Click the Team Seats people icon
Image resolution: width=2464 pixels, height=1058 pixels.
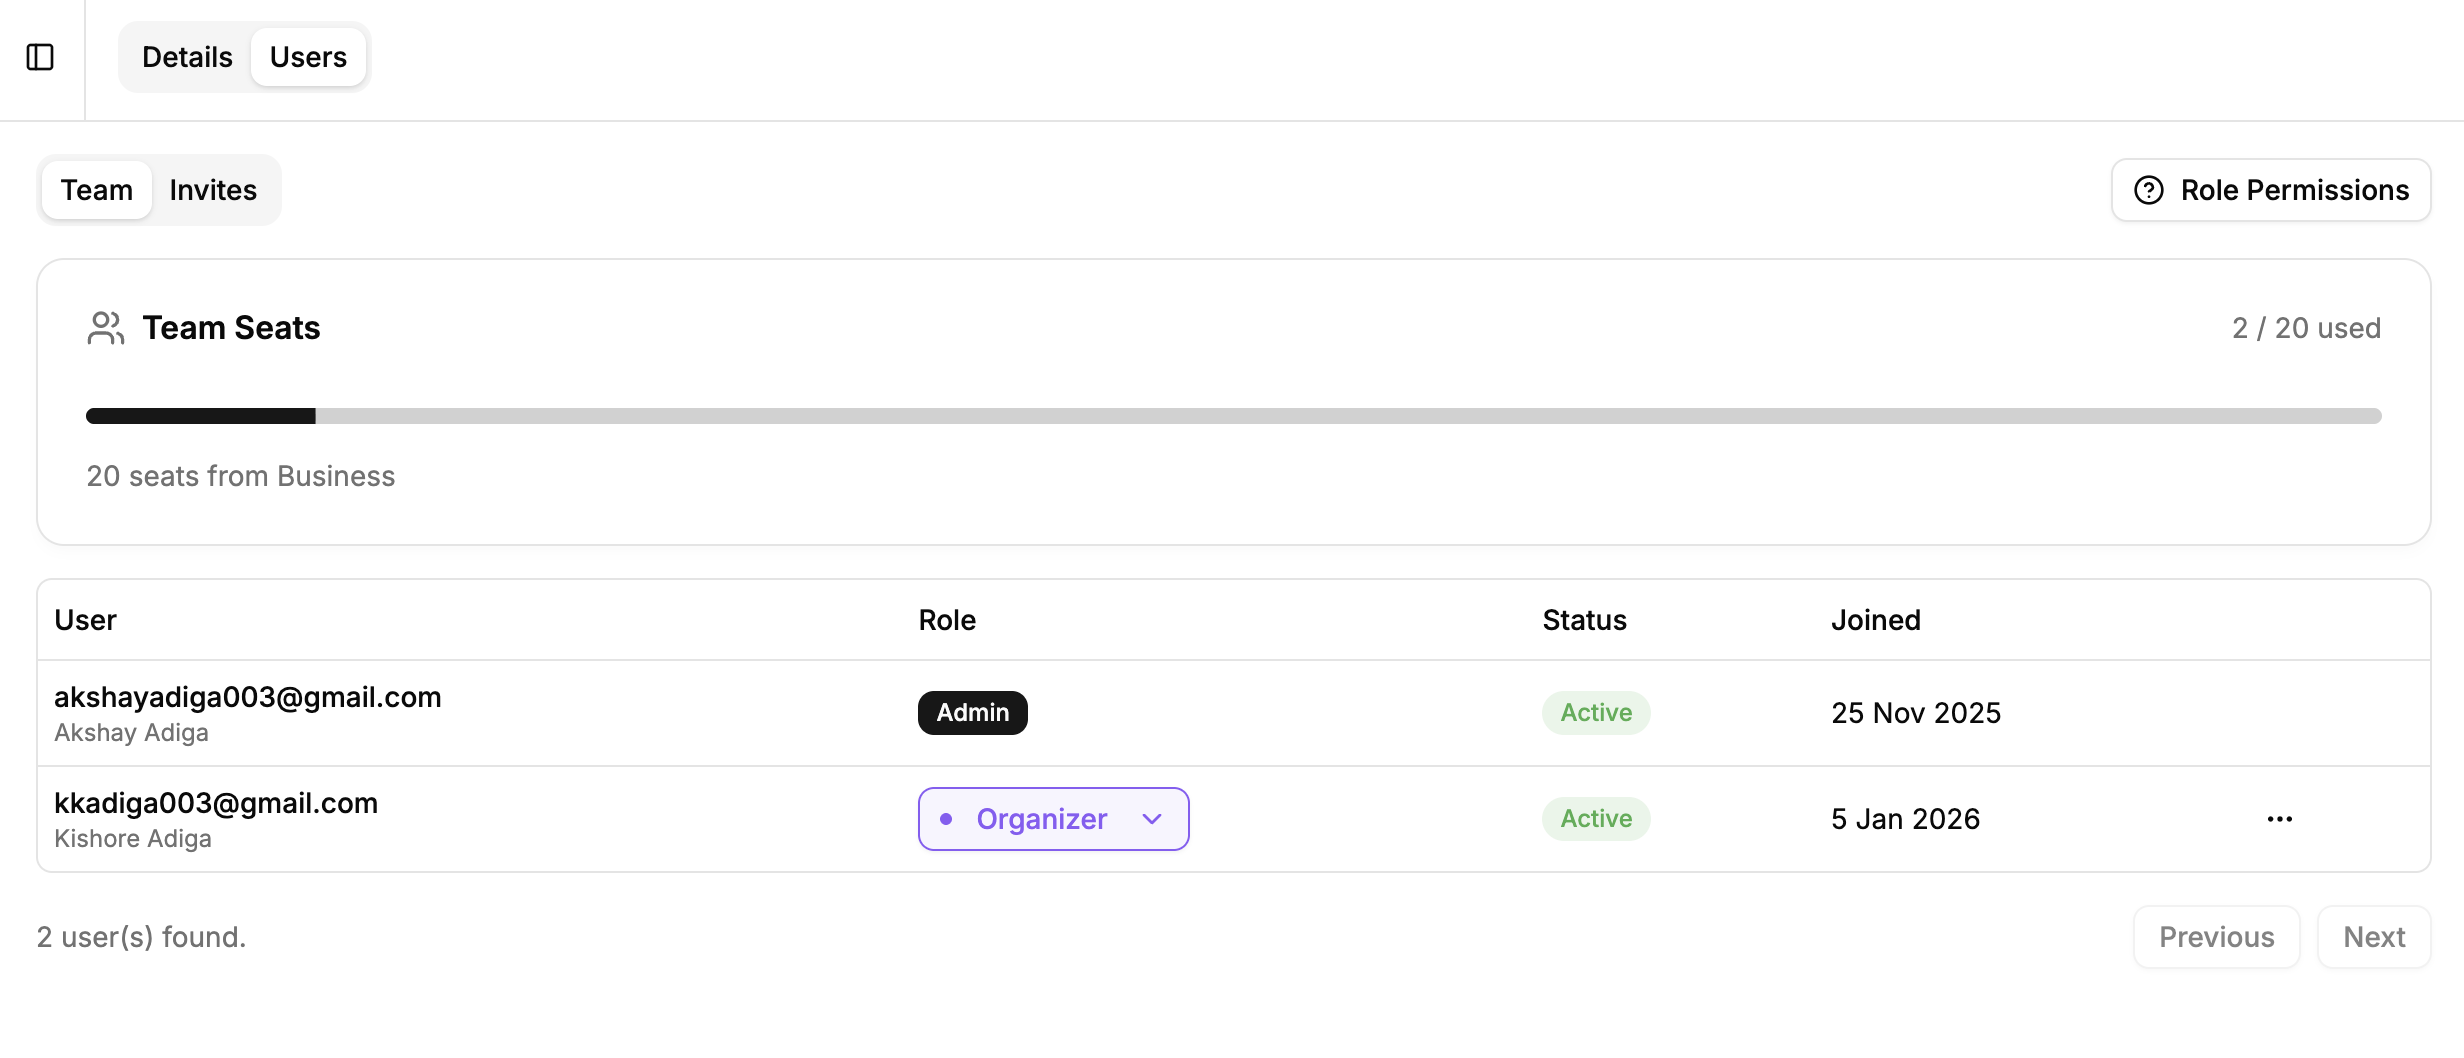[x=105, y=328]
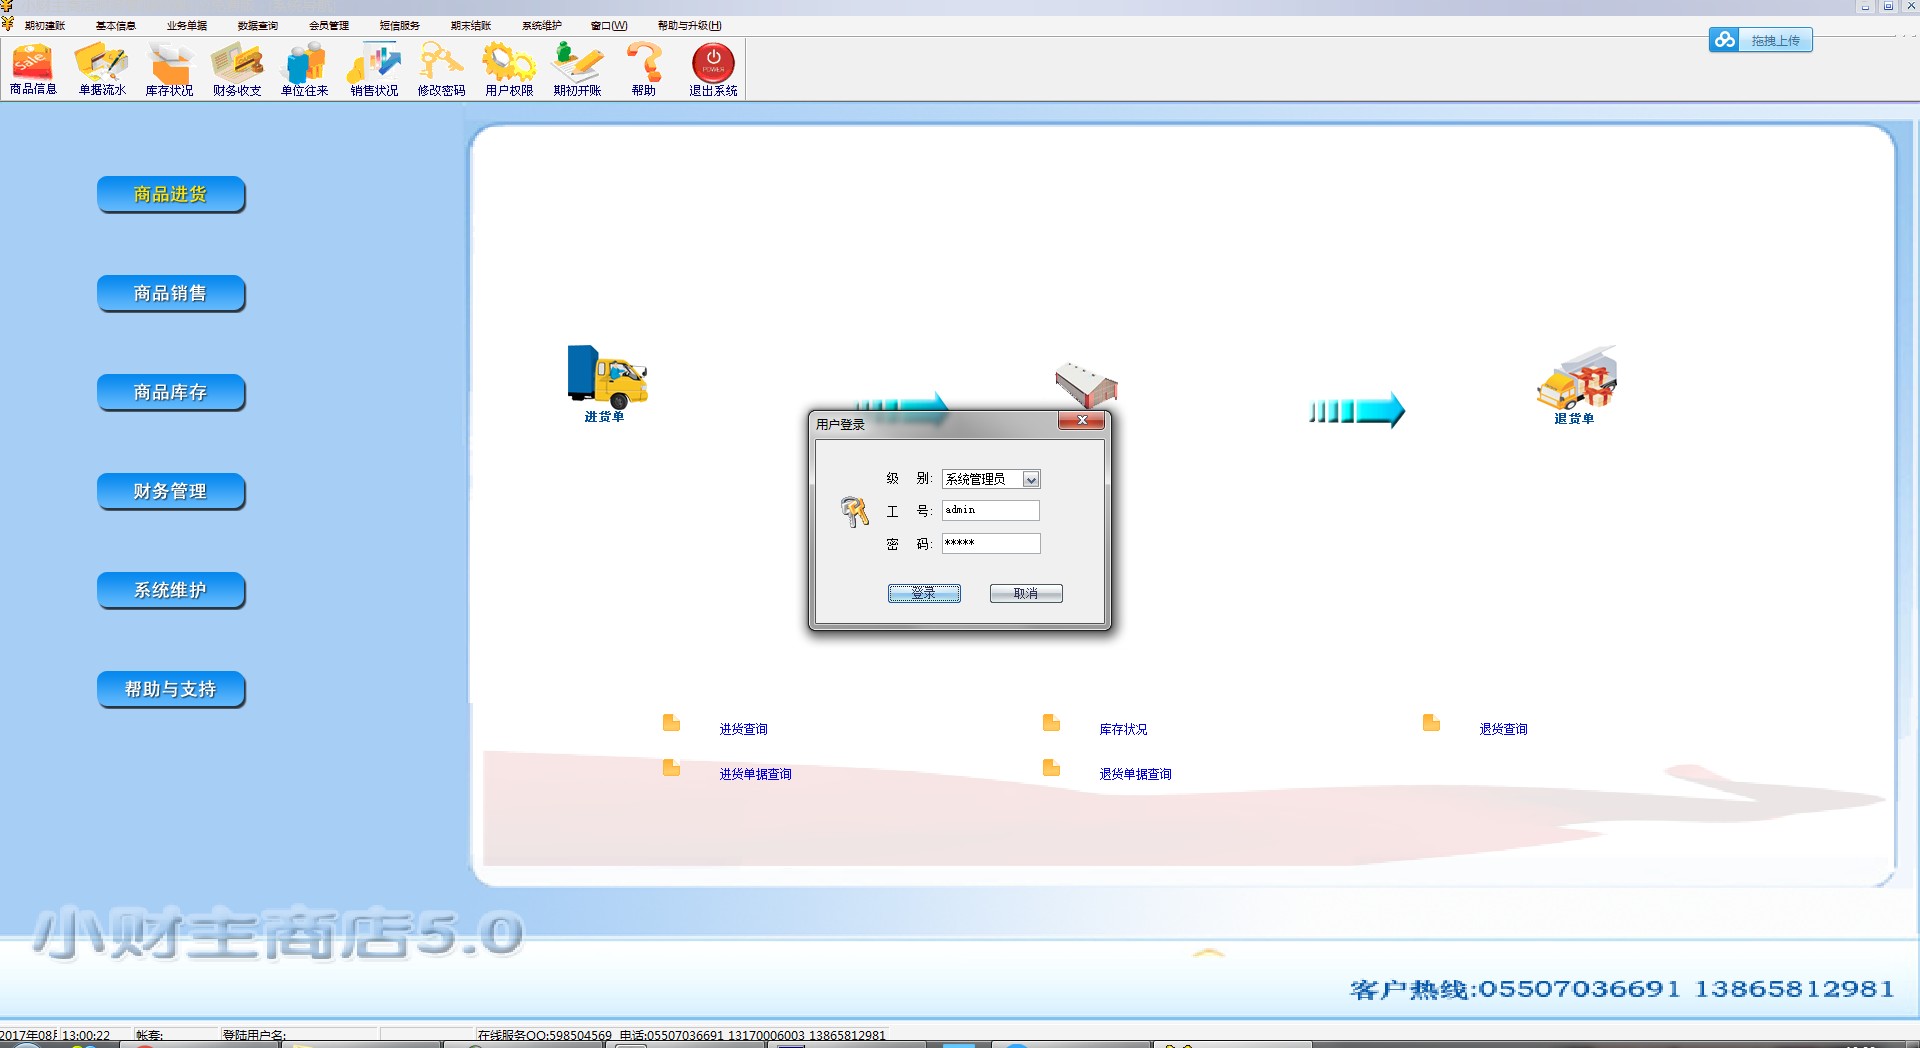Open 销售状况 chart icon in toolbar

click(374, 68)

□ □ □ □

## WHAT YOU HAVE TO DO
Please set down each line of the data above exactly as written, without the pictures.

## RESPONSE FOR THIS EXERCISE
Click the Team Seats people icon
Image resolution: width=2464 pixels, height=1058 pixels.
[x=105, y=328]
Open 销售状况 chart icon in toolbar

click(374, 68)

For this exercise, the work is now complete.